#### [Exercise goal]
Copy out, word for word, the records from the line with "Given: Click next" through the end of the records, including both ends. Leave the pictures out of your answer.
-------- The data --------
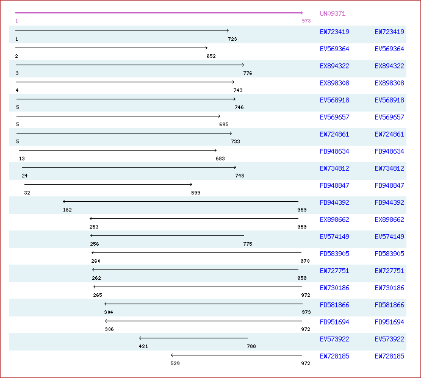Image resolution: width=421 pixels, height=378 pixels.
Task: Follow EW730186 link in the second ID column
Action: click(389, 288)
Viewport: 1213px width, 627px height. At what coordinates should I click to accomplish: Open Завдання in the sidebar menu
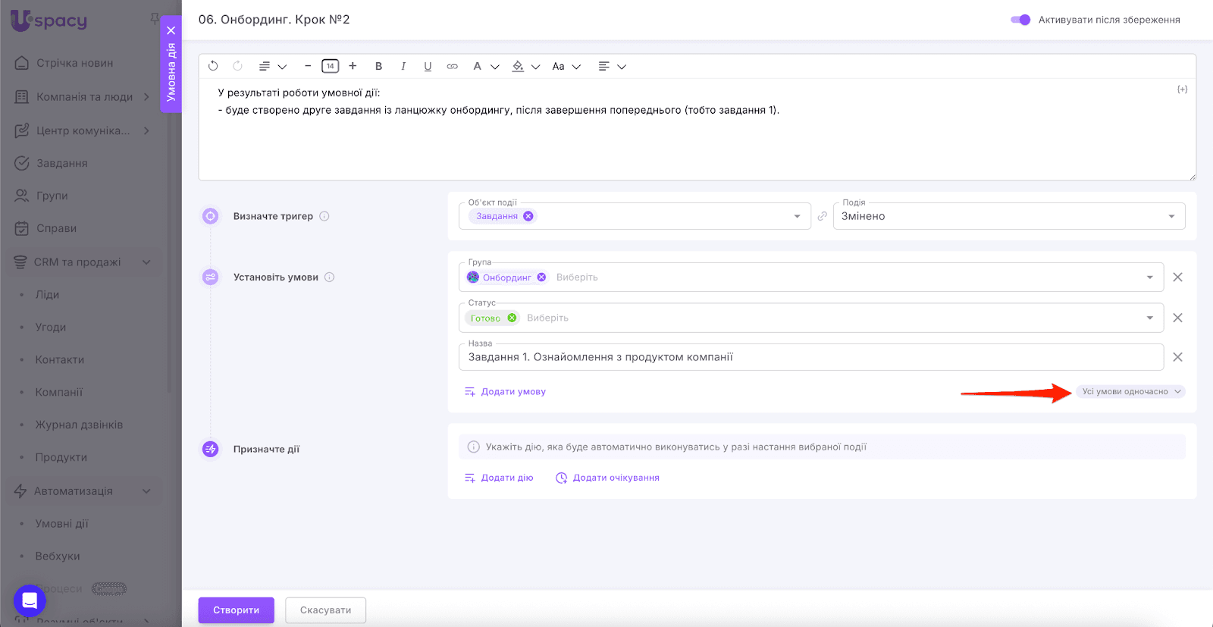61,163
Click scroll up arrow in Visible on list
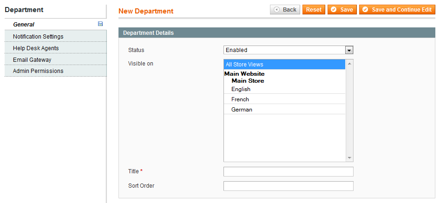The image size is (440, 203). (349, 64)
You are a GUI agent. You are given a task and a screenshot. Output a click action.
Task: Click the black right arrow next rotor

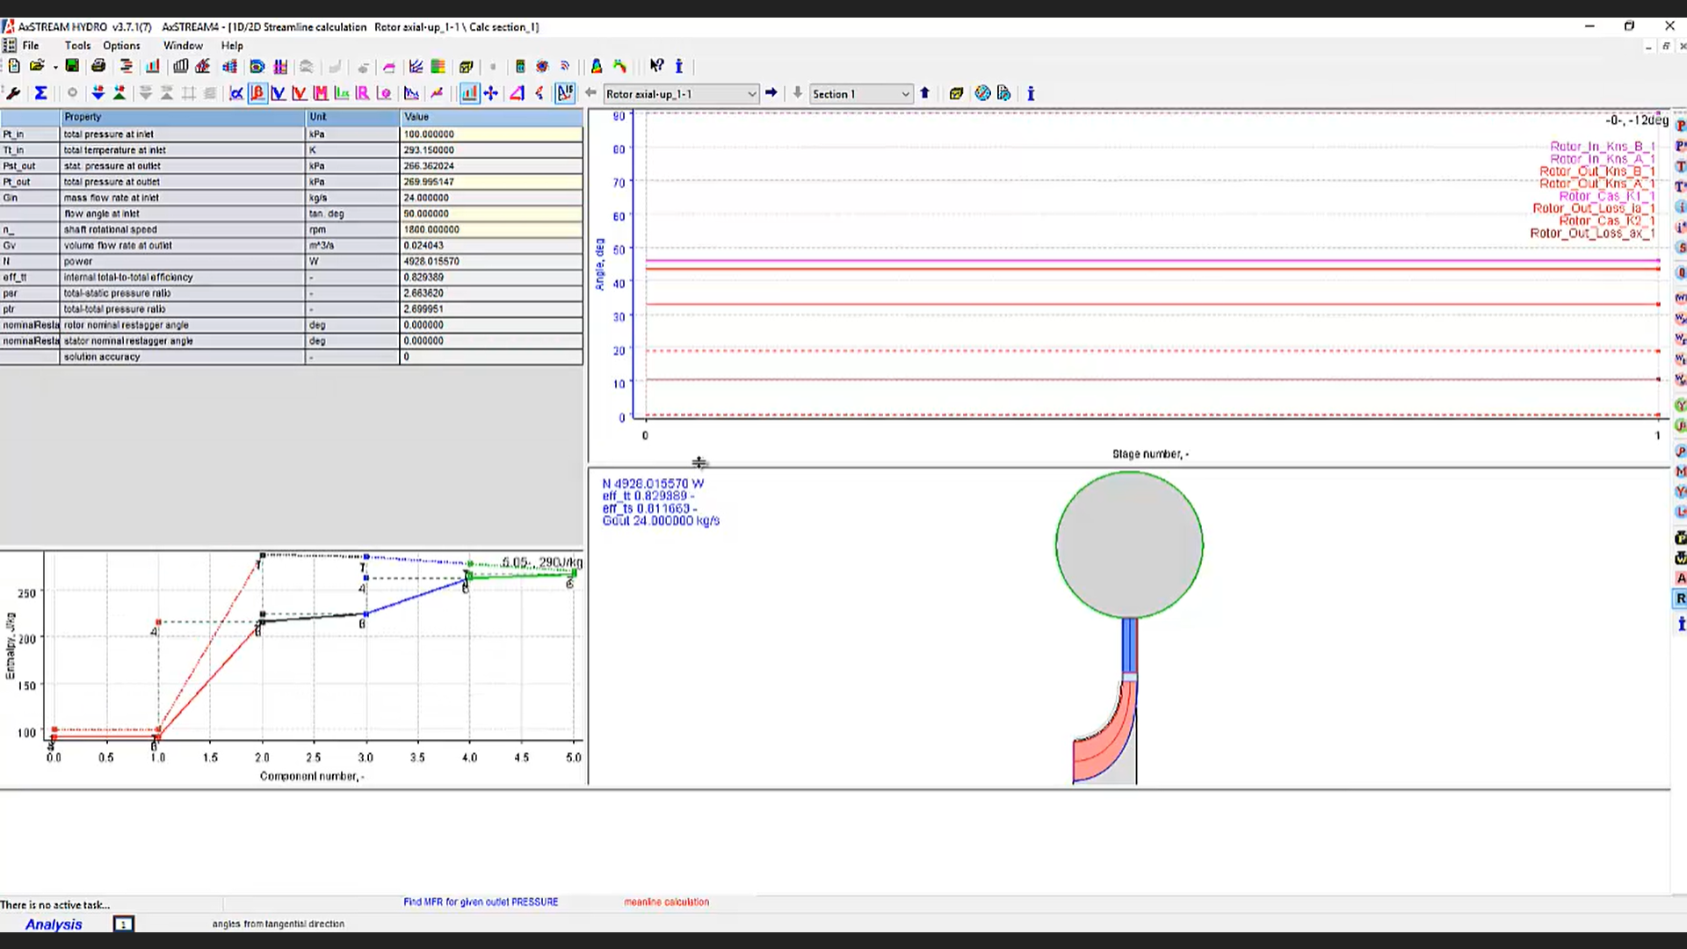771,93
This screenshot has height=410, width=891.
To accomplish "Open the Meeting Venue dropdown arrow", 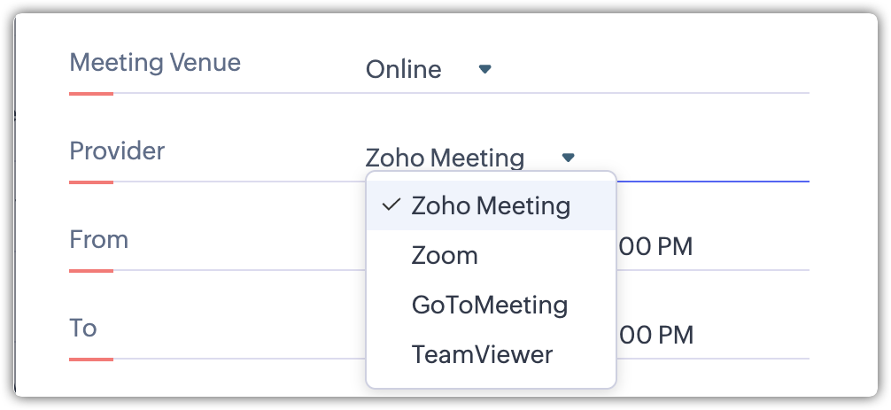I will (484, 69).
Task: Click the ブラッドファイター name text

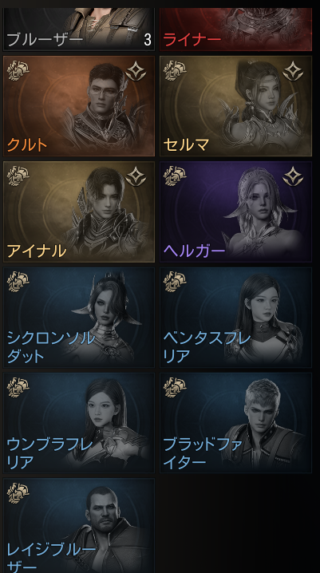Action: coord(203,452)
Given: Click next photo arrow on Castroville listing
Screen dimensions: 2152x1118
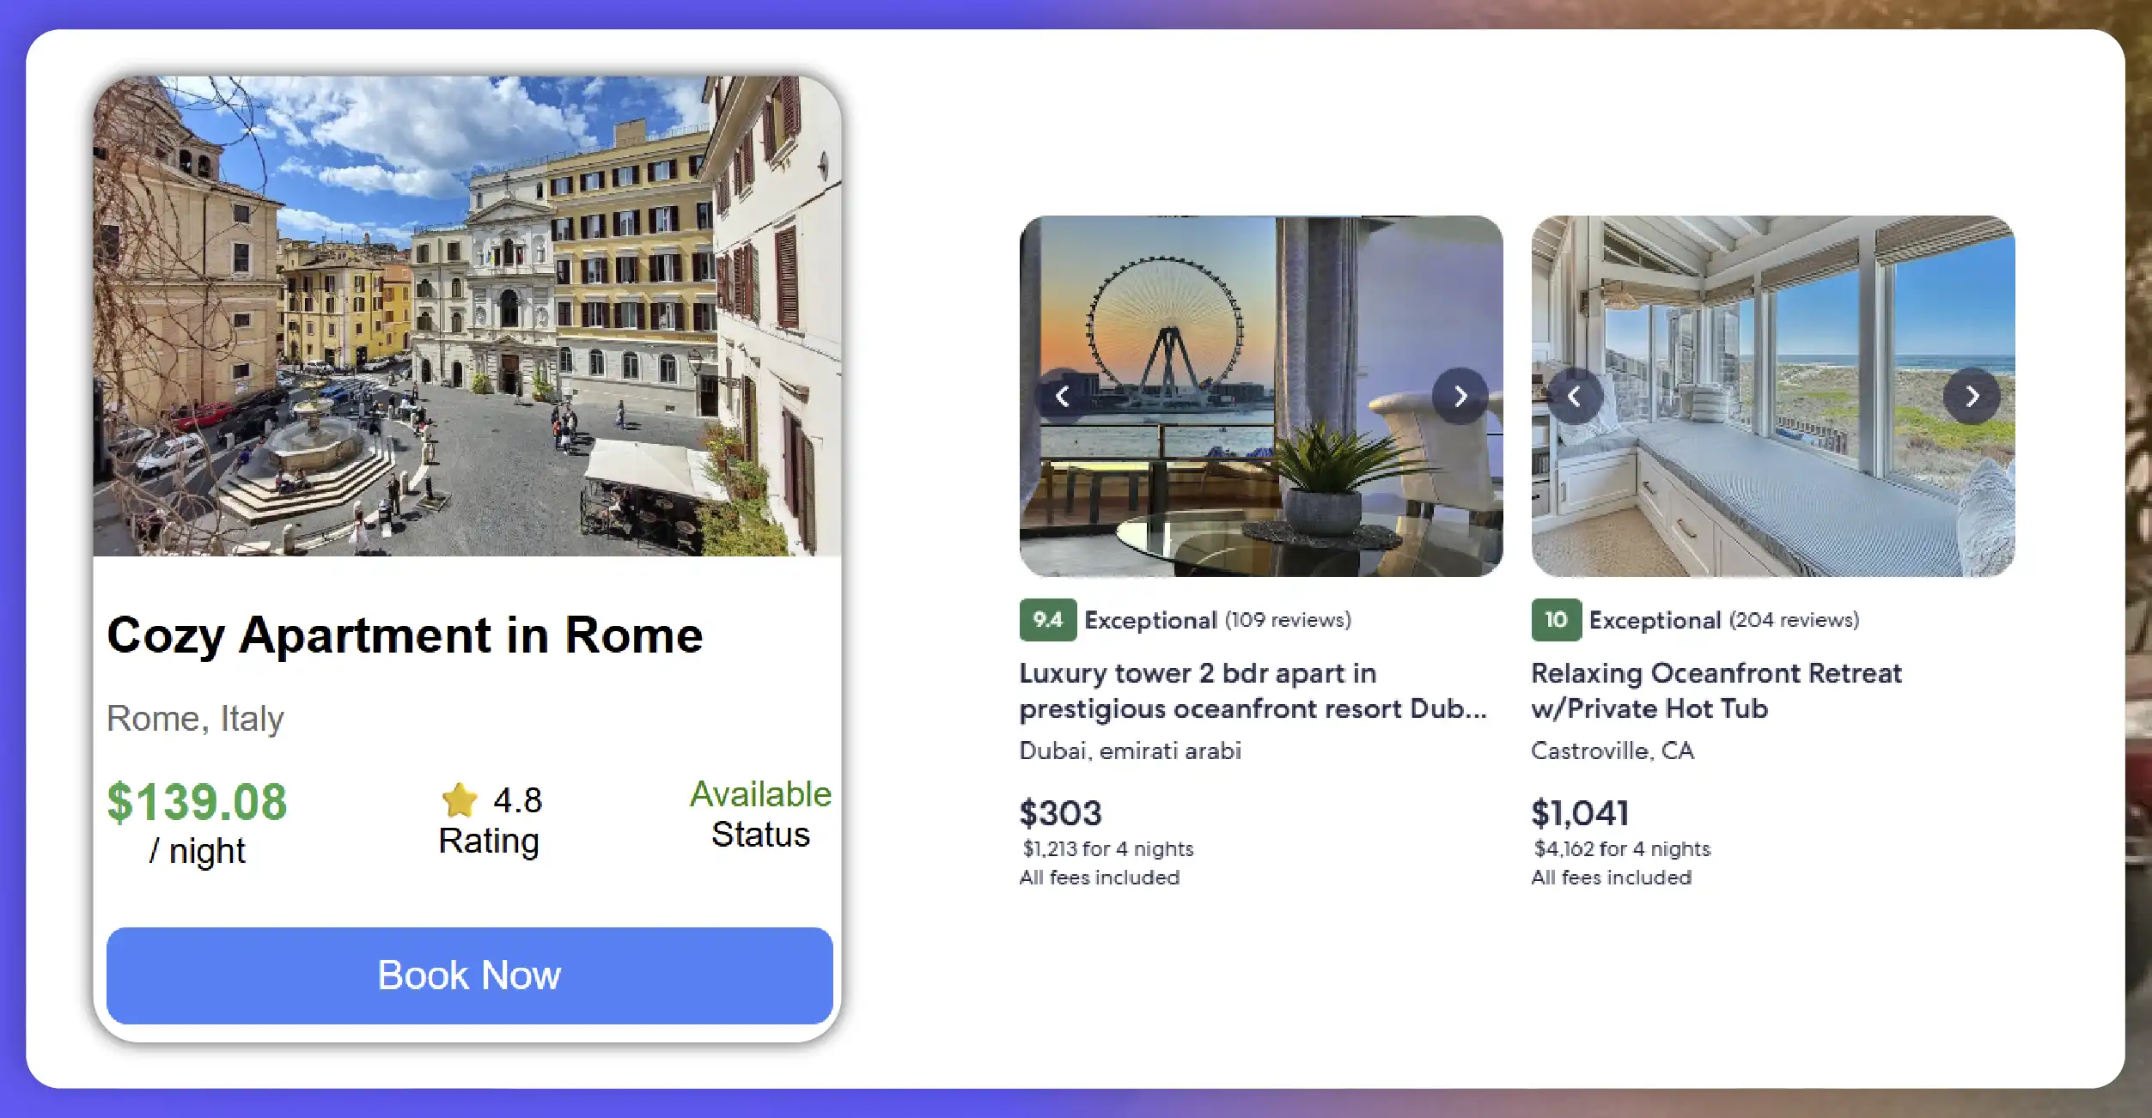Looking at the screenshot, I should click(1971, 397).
--------
#### [Solution to this problem]
Given: Click next photo arrow on Castroville listing
Screen dimensions: 2152x1118
Looking at the screenshot, I should click(1971, 397).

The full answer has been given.